[Collected data]
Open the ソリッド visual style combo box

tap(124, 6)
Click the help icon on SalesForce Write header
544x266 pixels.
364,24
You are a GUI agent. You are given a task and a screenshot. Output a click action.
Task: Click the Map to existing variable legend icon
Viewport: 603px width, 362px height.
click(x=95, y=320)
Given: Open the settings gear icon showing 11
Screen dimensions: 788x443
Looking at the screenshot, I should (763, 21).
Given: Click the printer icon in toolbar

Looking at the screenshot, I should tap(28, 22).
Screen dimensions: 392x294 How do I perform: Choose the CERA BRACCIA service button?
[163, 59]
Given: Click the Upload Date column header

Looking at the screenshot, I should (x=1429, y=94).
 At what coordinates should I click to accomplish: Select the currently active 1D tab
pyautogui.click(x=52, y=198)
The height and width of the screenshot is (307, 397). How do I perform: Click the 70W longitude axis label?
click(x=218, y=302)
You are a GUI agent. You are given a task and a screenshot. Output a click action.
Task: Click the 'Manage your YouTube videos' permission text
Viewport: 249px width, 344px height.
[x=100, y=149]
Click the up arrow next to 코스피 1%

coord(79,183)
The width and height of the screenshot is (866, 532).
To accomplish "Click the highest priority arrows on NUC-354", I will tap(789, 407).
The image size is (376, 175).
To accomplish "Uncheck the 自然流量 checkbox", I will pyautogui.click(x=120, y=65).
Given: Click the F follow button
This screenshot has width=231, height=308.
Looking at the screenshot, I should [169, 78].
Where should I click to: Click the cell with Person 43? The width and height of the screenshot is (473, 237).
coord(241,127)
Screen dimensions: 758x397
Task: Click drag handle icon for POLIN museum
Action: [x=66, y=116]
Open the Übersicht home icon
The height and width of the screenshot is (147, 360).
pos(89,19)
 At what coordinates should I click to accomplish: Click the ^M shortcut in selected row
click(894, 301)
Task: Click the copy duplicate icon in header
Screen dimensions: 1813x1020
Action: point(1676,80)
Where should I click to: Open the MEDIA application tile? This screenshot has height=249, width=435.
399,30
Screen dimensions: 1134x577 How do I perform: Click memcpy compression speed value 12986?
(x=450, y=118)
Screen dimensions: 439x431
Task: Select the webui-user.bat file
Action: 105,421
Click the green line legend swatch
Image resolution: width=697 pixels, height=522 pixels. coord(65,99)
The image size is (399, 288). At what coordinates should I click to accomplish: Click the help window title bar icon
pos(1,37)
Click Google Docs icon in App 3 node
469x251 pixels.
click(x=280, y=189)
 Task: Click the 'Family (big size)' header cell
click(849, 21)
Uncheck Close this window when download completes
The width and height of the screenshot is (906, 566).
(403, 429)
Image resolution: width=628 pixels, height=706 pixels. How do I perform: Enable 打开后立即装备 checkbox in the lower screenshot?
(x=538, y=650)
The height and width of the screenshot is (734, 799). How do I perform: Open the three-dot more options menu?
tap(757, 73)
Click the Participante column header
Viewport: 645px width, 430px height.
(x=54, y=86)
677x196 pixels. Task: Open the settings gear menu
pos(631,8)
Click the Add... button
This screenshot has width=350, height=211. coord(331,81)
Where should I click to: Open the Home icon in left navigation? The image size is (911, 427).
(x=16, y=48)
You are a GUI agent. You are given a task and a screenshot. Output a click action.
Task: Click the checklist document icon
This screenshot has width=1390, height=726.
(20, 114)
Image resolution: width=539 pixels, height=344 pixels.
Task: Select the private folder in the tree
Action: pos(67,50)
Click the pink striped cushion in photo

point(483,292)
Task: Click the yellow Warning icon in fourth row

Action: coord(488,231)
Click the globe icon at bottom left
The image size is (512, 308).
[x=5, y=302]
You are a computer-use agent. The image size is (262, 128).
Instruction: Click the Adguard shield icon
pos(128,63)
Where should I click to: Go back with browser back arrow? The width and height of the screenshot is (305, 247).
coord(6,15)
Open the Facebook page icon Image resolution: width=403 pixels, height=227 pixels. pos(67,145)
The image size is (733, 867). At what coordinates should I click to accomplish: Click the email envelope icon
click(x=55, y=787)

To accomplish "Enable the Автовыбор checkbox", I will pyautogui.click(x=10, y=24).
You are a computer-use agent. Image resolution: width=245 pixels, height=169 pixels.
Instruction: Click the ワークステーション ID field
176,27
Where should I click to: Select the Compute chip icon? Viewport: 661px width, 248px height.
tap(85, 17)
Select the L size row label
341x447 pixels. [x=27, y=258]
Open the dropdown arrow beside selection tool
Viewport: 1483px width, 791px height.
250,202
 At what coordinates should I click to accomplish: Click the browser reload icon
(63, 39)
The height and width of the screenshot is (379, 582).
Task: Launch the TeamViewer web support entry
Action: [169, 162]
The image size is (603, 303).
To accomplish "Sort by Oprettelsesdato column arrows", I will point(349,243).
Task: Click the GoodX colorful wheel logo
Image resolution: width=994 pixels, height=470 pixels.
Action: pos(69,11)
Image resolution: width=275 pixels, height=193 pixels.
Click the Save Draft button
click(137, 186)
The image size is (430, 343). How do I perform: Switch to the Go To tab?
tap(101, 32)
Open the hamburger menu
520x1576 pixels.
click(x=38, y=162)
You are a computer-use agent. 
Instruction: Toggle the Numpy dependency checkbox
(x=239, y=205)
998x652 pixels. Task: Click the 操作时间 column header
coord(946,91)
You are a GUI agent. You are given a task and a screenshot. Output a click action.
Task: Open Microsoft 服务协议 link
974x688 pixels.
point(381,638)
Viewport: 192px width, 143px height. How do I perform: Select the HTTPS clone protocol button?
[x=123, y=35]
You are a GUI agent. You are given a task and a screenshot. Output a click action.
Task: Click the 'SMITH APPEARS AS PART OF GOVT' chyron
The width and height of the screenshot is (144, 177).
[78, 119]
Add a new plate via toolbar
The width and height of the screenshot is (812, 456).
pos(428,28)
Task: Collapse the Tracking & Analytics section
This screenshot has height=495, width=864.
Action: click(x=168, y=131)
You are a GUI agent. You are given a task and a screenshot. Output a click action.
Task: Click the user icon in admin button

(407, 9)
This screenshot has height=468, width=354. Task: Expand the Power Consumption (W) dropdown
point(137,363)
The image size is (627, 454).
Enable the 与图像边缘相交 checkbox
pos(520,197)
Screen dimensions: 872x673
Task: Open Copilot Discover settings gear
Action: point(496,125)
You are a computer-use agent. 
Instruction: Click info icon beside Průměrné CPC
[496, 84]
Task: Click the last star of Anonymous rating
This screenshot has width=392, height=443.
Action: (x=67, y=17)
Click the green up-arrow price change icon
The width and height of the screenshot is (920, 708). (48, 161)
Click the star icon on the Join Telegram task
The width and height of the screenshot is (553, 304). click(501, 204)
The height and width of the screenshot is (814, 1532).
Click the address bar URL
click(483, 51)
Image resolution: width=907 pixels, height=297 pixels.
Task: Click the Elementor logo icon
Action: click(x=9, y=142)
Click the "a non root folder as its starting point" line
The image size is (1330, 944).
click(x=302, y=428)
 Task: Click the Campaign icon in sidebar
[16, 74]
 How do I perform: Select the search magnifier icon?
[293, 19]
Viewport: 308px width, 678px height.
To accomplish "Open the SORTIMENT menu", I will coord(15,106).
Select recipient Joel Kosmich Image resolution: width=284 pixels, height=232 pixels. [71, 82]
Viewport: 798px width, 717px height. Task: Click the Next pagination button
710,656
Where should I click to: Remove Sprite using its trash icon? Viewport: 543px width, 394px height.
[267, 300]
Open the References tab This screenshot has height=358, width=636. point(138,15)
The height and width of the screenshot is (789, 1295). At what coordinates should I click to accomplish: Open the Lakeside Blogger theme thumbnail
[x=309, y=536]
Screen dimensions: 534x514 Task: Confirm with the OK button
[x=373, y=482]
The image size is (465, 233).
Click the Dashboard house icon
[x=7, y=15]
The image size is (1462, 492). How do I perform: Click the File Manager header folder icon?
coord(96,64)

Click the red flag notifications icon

EXERCISE: Among the records above, only the lines between the line holding "Task: Open Microsoft 服务协议 link" and the line holding "Task: Click the 'SMITH", inclusive, are to be output, exactly as written.

COMPLETED EXERCISE:
Task: Open Microsoft 服务协议 link
974x688 pixels.
point(381,638)
Viewport: 192px width, 143px height. How do I perform: Select the HTTPS clone protocol button?
[x=123, y=35]
You are a GUI agent. You are given a task and a screenshot. Output a click action.
Task: Click the 'SMITH APPEARS AS PART OF GOVT' chyron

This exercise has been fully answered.